The last thing I want to talk about in this review is how fascinating and incredibly complex Hutt politics is. Of all the Star Wars novels and comics that I've read, this trilogy develops the Hutts the most. I know there were some Jabba comics that Dark Horse was publishing around the time these novels were coming out in the late 90s, but I've never read them and the Hutts don't really pop up much in the other novels and comics that I have read. As disgusting as Jabba is in Return of the Jedi, I actually quite like the Hutts as they are portrayed in the original Expanded Universe of novels and comics and find their society and culture to be most fascinating. Which is saying something since Star Wars has never really developed the cultures of the characters in the movies, though the novels focus alot on Wookiees, Bothans, Mon Calamari, and the Mandalorians somewhat.

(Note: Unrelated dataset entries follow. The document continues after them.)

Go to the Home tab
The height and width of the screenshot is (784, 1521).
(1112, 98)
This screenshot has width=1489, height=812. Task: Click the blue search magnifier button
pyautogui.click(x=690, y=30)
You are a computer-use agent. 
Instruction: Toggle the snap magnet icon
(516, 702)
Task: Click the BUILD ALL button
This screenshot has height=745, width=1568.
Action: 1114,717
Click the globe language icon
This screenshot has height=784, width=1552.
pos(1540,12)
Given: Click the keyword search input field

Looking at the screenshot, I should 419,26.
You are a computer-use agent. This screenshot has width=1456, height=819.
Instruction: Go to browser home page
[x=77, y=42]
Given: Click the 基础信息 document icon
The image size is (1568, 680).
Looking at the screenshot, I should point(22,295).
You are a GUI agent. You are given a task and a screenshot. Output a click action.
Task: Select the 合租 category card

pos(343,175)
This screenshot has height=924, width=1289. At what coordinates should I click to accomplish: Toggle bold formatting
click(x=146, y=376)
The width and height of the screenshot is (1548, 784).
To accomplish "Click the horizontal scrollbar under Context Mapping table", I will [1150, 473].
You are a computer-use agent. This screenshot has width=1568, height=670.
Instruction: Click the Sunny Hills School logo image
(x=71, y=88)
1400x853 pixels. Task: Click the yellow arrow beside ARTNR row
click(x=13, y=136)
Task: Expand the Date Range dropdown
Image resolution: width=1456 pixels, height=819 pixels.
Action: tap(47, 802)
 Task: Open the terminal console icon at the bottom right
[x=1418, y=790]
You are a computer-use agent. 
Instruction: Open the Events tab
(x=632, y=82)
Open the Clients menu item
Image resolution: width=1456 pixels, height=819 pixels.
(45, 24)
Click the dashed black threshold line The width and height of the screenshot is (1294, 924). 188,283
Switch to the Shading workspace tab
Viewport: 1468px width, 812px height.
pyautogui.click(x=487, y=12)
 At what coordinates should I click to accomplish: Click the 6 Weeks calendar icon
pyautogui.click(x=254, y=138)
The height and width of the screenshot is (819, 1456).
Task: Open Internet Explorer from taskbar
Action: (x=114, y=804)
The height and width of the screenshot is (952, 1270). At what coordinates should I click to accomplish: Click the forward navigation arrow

That's it for this review. I would highly recommend you check out these books if you've never read them before. They're super engaging, especially if you're a fan of Han Solo. I'll be back on Wednesday with my overview of the Walt Disney Diamond Editions DVD and Blu-ray releases and then the finale of The Falcon and the Winter Soldier drops on Friday so I'll have a full season/series review for you coming out sometime on Friday afternoon. So until then have a wonderful day and I will talk to you all later. Take care.